Par un jugement n° 2015105, 2112705 du 12 septembre 2022, le tribunal administratif de Paris a condamné la CNAV à verser à la société MCP Bâtiment la somme de 42 333,71 euros TTC, assortie des intérêts moratoires à compter du 7 décembre 2020, sous réserve des sommes déjà acquittées, ainsi que la somme de 40 euros au titre de l'indemnité forfaitaire pour frais de recouvrement, et a rejeté le surplus des conclusions des demandes de la société MCP Bâtiment ainsi que les conclusions présentées par la CNAV sur le fondement de l'article L. 761-1 du code de justice administrative.

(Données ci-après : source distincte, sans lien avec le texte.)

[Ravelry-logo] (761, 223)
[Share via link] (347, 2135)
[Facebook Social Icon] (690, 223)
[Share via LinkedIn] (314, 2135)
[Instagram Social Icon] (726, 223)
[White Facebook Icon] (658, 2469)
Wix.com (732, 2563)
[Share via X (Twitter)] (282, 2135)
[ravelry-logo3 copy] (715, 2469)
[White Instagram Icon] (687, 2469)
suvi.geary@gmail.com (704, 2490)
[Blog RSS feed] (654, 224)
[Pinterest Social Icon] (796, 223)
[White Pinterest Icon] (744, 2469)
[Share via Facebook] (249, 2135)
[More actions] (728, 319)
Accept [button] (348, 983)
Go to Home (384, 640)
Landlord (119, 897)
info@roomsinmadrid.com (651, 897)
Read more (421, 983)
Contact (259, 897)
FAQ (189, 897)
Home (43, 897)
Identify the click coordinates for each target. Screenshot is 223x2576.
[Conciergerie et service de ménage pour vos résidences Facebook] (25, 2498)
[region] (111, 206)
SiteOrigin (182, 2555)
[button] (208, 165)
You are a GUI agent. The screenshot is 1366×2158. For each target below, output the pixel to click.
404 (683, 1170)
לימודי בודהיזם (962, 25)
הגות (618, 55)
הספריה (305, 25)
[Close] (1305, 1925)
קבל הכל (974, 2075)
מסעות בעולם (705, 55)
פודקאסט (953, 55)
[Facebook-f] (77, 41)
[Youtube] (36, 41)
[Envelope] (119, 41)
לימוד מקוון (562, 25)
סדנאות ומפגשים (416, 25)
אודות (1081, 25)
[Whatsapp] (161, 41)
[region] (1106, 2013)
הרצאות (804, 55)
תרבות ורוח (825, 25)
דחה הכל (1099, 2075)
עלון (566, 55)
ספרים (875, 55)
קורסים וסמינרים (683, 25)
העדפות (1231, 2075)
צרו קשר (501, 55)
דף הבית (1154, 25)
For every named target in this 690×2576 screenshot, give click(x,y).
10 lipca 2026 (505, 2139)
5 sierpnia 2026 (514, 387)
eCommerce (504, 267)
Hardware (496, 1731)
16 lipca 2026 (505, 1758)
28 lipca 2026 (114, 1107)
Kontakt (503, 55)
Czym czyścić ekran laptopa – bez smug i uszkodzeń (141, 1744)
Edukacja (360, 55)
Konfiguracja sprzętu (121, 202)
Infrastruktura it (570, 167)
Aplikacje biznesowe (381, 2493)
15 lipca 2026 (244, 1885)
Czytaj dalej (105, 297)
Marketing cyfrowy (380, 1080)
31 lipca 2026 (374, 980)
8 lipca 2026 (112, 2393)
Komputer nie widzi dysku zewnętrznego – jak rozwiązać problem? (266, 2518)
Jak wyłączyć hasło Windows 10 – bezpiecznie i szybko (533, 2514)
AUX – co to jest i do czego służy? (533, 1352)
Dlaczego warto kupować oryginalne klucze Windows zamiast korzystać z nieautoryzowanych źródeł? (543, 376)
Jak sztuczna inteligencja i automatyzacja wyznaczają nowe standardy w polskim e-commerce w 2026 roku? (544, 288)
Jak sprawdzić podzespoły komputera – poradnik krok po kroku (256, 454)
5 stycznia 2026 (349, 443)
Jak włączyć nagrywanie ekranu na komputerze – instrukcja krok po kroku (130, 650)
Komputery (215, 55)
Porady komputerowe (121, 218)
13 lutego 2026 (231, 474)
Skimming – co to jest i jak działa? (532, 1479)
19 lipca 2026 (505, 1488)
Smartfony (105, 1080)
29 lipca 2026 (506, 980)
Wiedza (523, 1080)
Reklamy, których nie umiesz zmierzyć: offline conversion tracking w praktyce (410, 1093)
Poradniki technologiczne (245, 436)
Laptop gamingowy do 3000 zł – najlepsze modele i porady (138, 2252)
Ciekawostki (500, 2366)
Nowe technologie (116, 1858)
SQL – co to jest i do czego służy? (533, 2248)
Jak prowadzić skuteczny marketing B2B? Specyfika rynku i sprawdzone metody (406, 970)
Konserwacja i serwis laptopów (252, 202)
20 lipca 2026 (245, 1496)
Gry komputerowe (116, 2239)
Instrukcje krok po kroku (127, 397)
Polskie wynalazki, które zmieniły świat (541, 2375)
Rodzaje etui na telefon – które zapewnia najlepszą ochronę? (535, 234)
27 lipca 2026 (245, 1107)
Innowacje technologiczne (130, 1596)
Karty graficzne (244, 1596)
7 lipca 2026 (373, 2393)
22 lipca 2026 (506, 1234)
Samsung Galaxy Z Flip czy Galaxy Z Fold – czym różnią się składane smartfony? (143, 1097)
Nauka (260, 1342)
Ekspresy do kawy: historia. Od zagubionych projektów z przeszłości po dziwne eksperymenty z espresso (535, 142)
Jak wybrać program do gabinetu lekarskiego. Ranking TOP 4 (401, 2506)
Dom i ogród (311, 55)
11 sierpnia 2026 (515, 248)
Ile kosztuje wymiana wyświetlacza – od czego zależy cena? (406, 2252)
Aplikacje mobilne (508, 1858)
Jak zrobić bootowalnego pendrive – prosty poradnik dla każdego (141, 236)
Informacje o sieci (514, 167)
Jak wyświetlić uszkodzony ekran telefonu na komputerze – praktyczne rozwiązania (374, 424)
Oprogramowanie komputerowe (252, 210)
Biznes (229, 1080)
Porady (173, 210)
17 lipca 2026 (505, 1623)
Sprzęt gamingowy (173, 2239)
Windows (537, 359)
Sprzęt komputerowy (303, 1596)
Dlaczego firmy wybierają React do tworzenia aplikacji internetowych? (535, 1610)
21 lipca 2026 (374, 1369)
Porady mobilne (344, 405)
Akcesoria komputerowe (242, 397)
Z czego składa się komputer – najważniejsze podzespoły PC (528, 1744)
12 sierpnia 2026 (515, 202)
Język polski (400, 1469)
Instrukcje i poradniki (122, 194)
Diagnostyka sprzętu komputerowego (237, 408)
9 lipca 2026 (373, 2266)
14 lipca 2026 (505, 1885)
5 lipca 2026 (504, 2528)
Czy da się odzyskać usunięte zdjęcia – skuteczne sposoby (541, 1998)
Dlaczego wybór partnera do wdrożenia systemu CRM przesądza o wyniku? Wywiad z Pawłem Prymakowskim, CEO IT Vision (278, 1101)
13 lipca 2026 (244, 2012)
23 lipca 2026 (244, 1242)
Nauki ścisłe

Procédure devant la Cour :
Par une requête, enregistrée le 7 novembre 2022, la société MCP Bâtiment, représentée par Me Gaudement et Me Fumery, demande à la Cour :
1°) de réformer ce jugement en tant qu'il retient un solde définitif pour le lot n° 01.1 du marché qui excède la somme de 30 445,96 euros au profit de la CNAV ;
2°) d'arrêter le solde définitif du lot n° 01.1 du marché à la somme de 30 445,96 euros en faveur de la CNAV ;
3°) de mettre à la charge de la CNAV la somme de 5 000 euros au titre de l'article L. 761-1 du code de justice administrative.
Elle soutient que :
- le tribunal a omis de statuer sur ses conclusions subsidiaires visant à limiter le montant des pénalités au plafond journalier prévu à l'article 4.2.1.2 du CCAP, après les avoir dénaturées dans ses visas ;
- l'application des pénalités de retard à l'occasion du décompte de liquidation ne peut que correspondre à des pénalités dites " définitives ", régies par l'article 4.2.1.2 du CCAP ;
- le montant des pénalités de retard aurait dû s'établir à 166 500 euros au lieu du montant initialement retenu par la CNAV de 257 213,19 euros, soit un différentiel de 90 713,19 euros ;
- le solde définitif du lot n° 01.1 aurait ainsi dû être de 30 445,96 euros en faveur de la CNAV, soit 121 159,15 euros (montant du solde tel qu'il résulte du point 53 du jugement)
-90 713,19 euros.
Par un mémoire en défense, enregistré le 14 février 2023, la Caisse nationale d'assurance vieillesse (CNAV), représentée par la SELARL HMS Avocats, Me de Bailliencourt, conclut au rejet de la requête et demande que soit mise à la charge de la société MCP Bâtiment la somme de 5 000 euros en application de l'article L. 761-1 du code de justice administrative.
Elle soutient que :
- les premiers juges ont pleinement répondu à l'argumentation présentée à titre principal et subsidiaire par la société MCP Bâtiment ;
- le montant des pénalités a été régulièrement calculé sur la base de l'article 4.2.1.1 du CCAP relatif aux pénalités provisoires.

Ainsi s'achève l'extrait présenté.